Xiaoxuan Guo

SD
3papers
4citations
Novelty40%
AI Score41

3 Papers

59.4SDMay 18
EnvTriCascade: An Environment-Aware Tri-Stage Cascaded Framework for ESDD2 2026 Challenge

Hengyan Huang, Xiaoxuan Guo, Jiayi Zhou et al.

ADD in real-world scenarios has evolved from speech-only spoofing to more challenging component-level settings, where speech and environmental sounds may be independently manipulated. To tackle this, we propose EnvTriCascade, an Environment-Aware Tri-Stage Cascaded framework for the ESDD2 Challenge. First, a mix-consistency detector provides a binary prior to distinguish original recordings from manipulated mixtures, which calibrates the final decisions. Next, two complementary five-class detectors, leveraging SSLAM+XLS-R and EAT-large+XLS-R representations, extract robust multi-branch features integrated via a cross-branch attention-gated classifier. To enhance robustness against diverse mixing conditions, we incorporate RawBoost augmentation. Trained exclusively on the official CompSpoofV2 dataset, our system achieves a Macro-F1 score of 0.8266 on the test set, significantly outperforming the official baseline and ranking second in the challenge.

SDJan 30
Towards Explicit Acoustic Evidence Perception in Audio LLMs for Speech Deepfake Detection

Xiaoxuan Guo, Yuankun Xie, Haonan Cheng et al.

Speech deepfake detection (SDD) focuses on identifying whether a given speech signal is genuine or has been synthetically generated. Existing audio large language model (LLM)-based methods excel in content understanding; however, their predictions are often biased toward semantically correlated cues, which results in fine-grained acoustic artifacts being overlooked during the decisionmaking process. Consequently, fake speech with natural semantics can bypass detectors despite harboring subtle acoustic anomalies; this suggests that the challenge stems not from the absence of acoustic data, but from its inadequate accessibility when semantic-dominant reasoning prevails. To address this issue, we investigate SDD within the audio LLM paradigm and introduce SDD with Auditory Perception-enhanced Audio Large Language Model (SDD-APALLM), an acoustically enhanced framework designed to explicitly expose fine-grained time-frequency evidence as accessible acoustic cues. By combining raw audio with structured spectrograms, the proposed framework empowers audio LLMs to more effectively capture subtle acoustic inconsistencies without compromising their semantic understanding. Experimental results indicate consistent gains in detection accuracy and robustness, especially in cases where semantic cues are misleading.
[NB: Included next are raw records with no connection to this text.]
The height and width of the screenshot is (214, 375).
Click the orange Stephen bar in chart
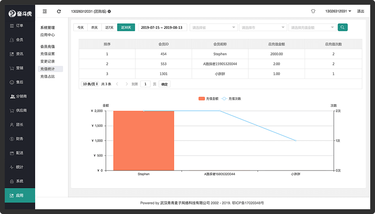coord(144,141)
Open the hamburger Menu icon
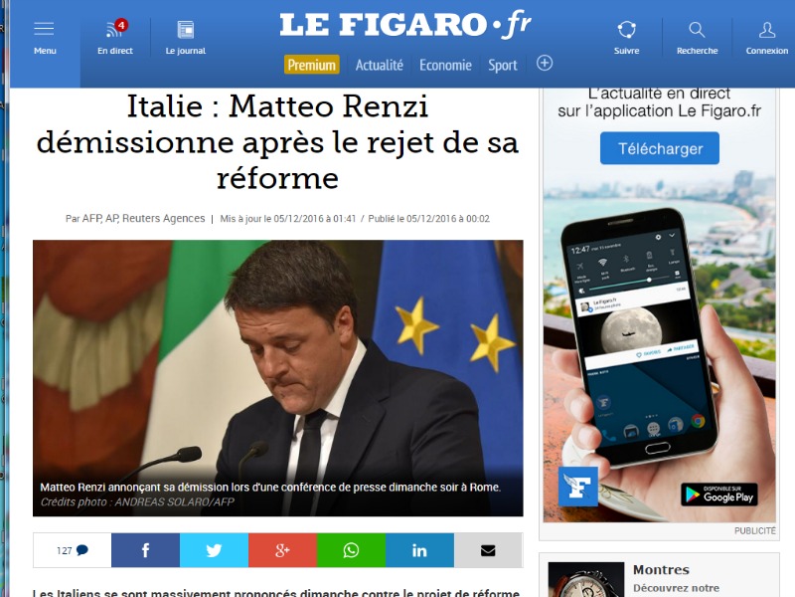 (44, 29)
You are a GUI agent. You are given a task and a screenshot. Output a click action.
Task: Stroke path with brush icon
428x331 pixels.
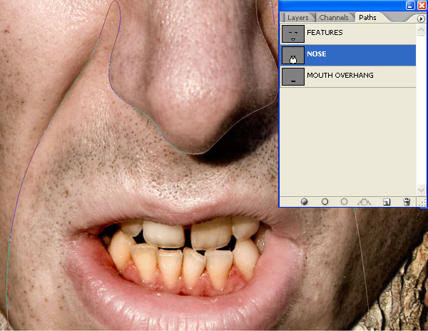point(325,202)
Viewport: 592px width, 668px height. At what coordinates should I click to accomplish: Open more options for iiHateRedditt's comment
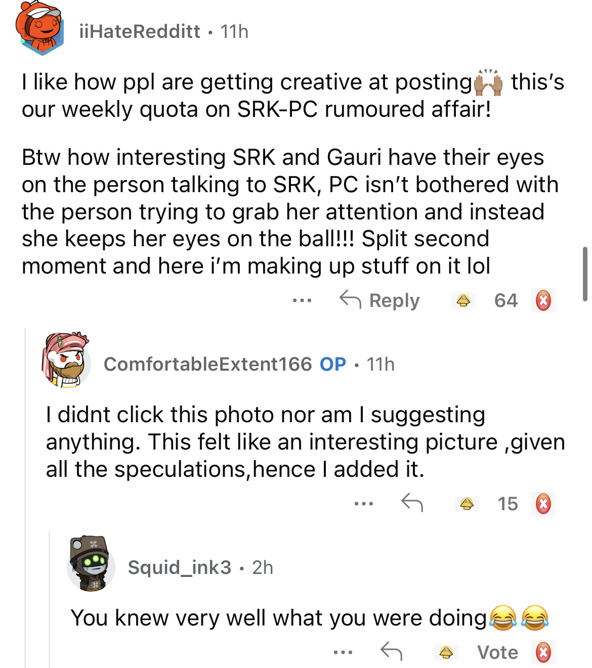[302, 301]
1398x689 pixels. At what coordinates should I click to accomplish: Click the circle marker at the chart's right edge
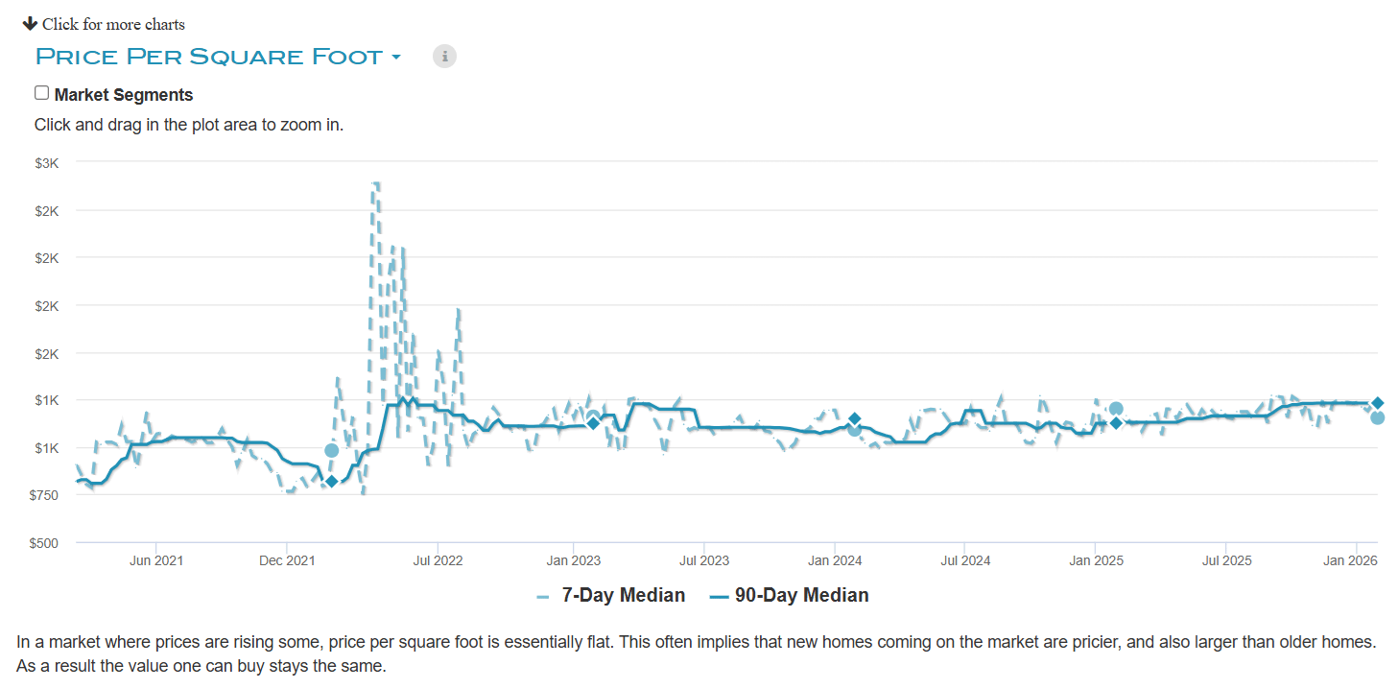(1377, 417)
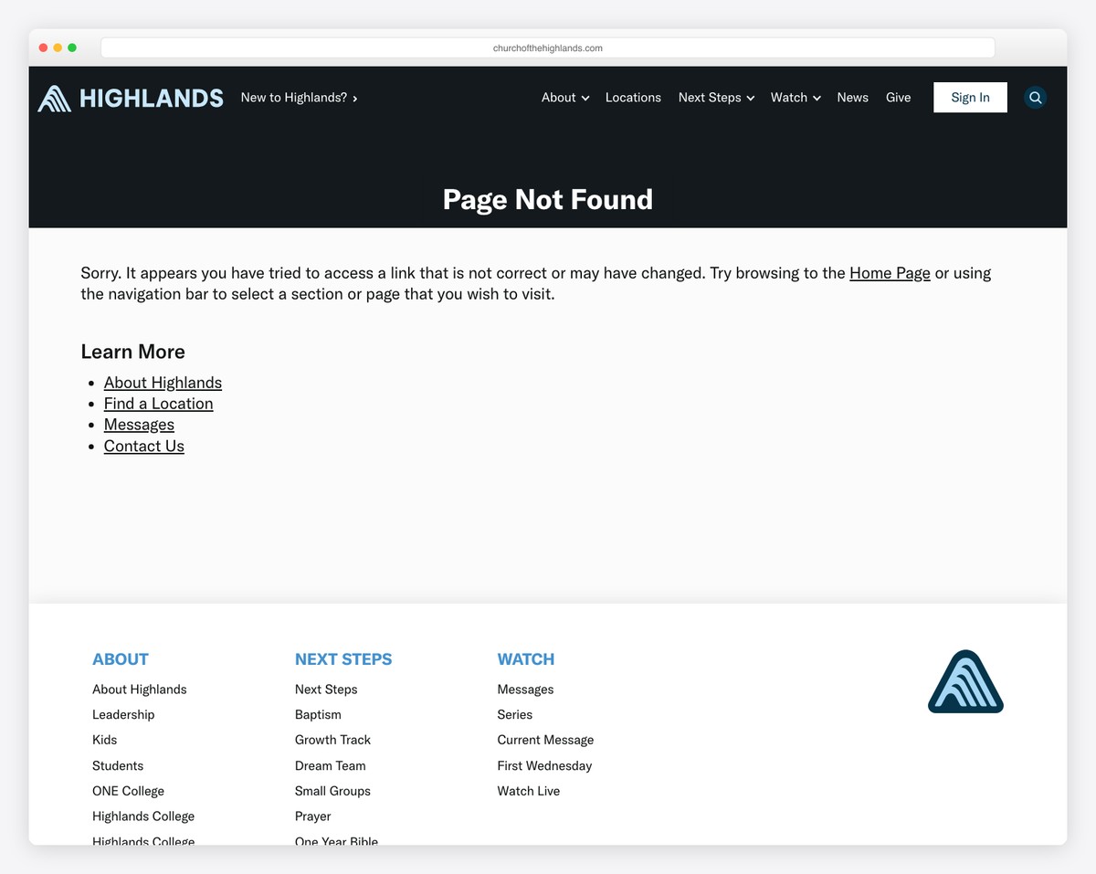This screenshot has height=874, width=1096.
Task: Click the Home Page link
Action: pos(890,273)

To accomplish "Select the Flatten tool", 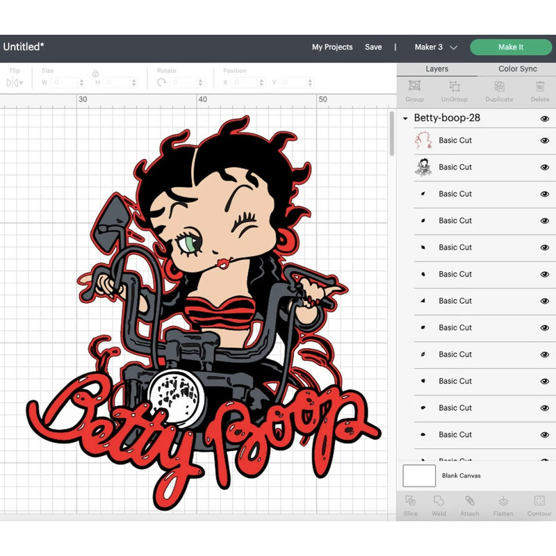I will click(x=502, y=506).
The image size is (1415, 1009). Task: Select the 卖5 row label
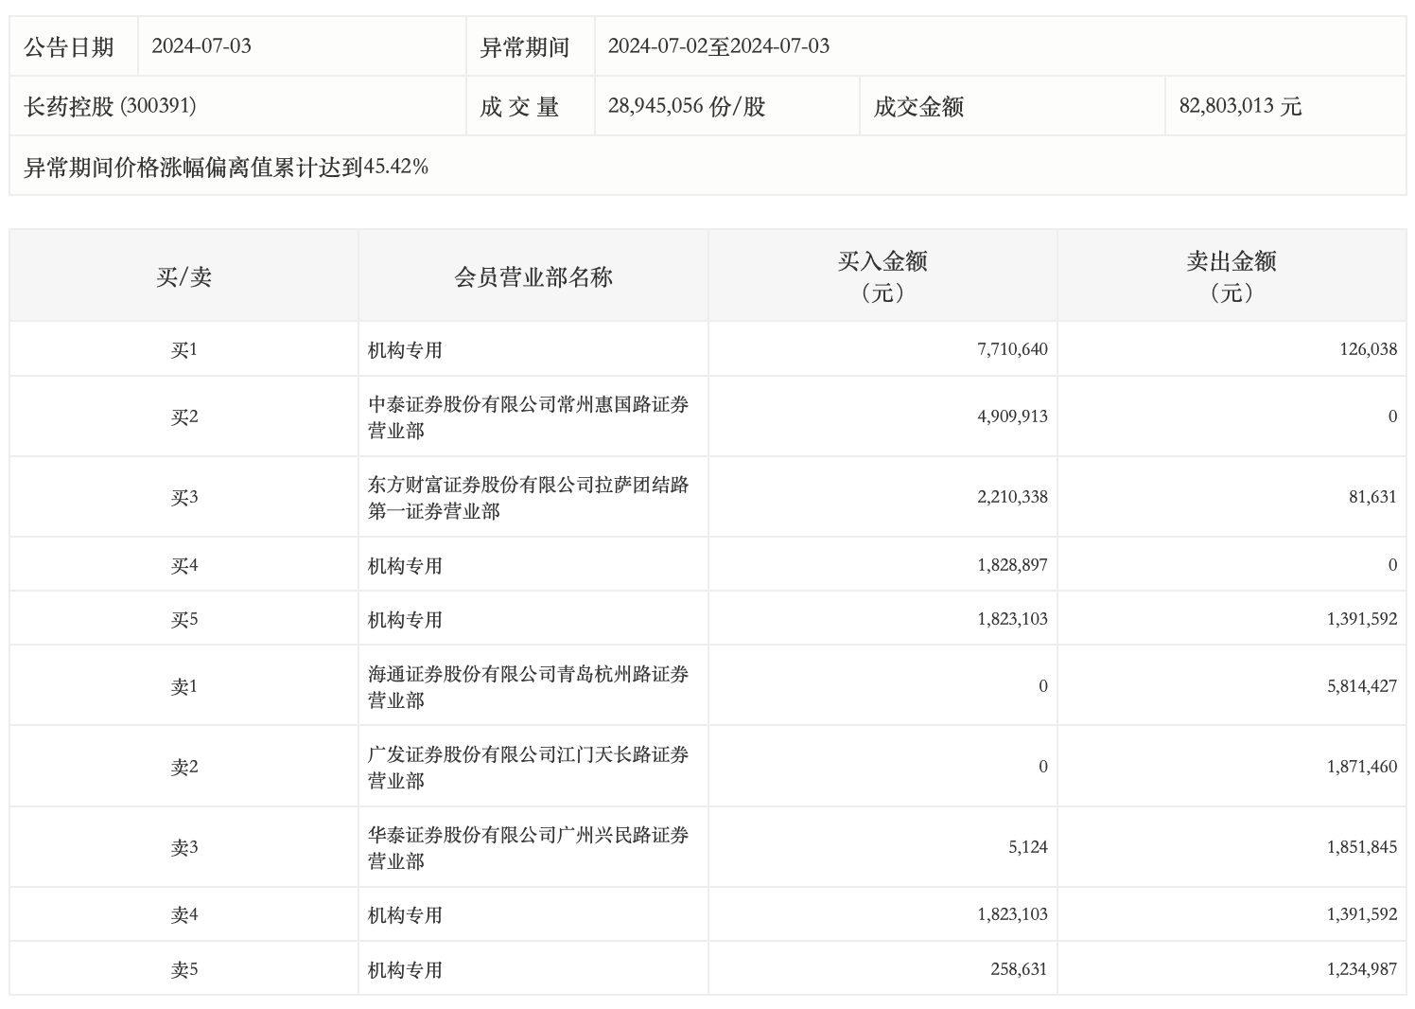pos(184,969)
Further analysis reveals that these improvements stem from a coordinated utilization of semantic and acoustic information, as opposed to simple modality aggregation.

62.2SDApr 9
AT-ADD: All-Type Audio Deepfake Detection Challenge Evaluation Plan

Yuankun Xie, Haonan Cheng, Jiayi Zhou et al.

The rapid advancement of Audio Large Language Models (ALLMs) has enabled cost-effective, high-fidelity generation and manipulation of both speech and non-speech audio, including sound effects, singing voices, and music. While these capabilities foster creativity and content production, they also introduce significant security and trust challenges, as realistic audio deepfakes can now be generated and disseminated at scale. Existing audio deepfake detection (ADD) countermeasures (CMs) and benchmarks, however, remain largely speech-centric, often relying on speech-specific artifacts and exhibiting limited robustness to real-world distortions, as well as restricted generalization to heterogeneous audio types and emerging spoofing techniques. To address these gaps, we propose the All-Type Audio Deepfake Detection (AT-ADD) Grand Challenge for ACM Multimedia 2026, designed to bridge controlled academic evaluation with practical multimedia forensics. AT-ADD comprises two tracks: (1) Robust Speech Deepfake Detection, which evaluates detectors under real-world scenarios and against unseen, state-of-the-art speech generation methods; and (2) All-Type Audio Deepfake Detection, which extends detection beyond speech to diverse, unknown audio types and promotes type-agnostic generalization across speech, sound, singing, and music. By providing standardized datasets, rigorous evaluation protocols, and reproducible baselines, AT-ADD aims to accelerate the development of robust and generalizable audio forensic technologies, supporting secure communication, reliable media verification, and responsible governance in an era of pervasive synthetic audio.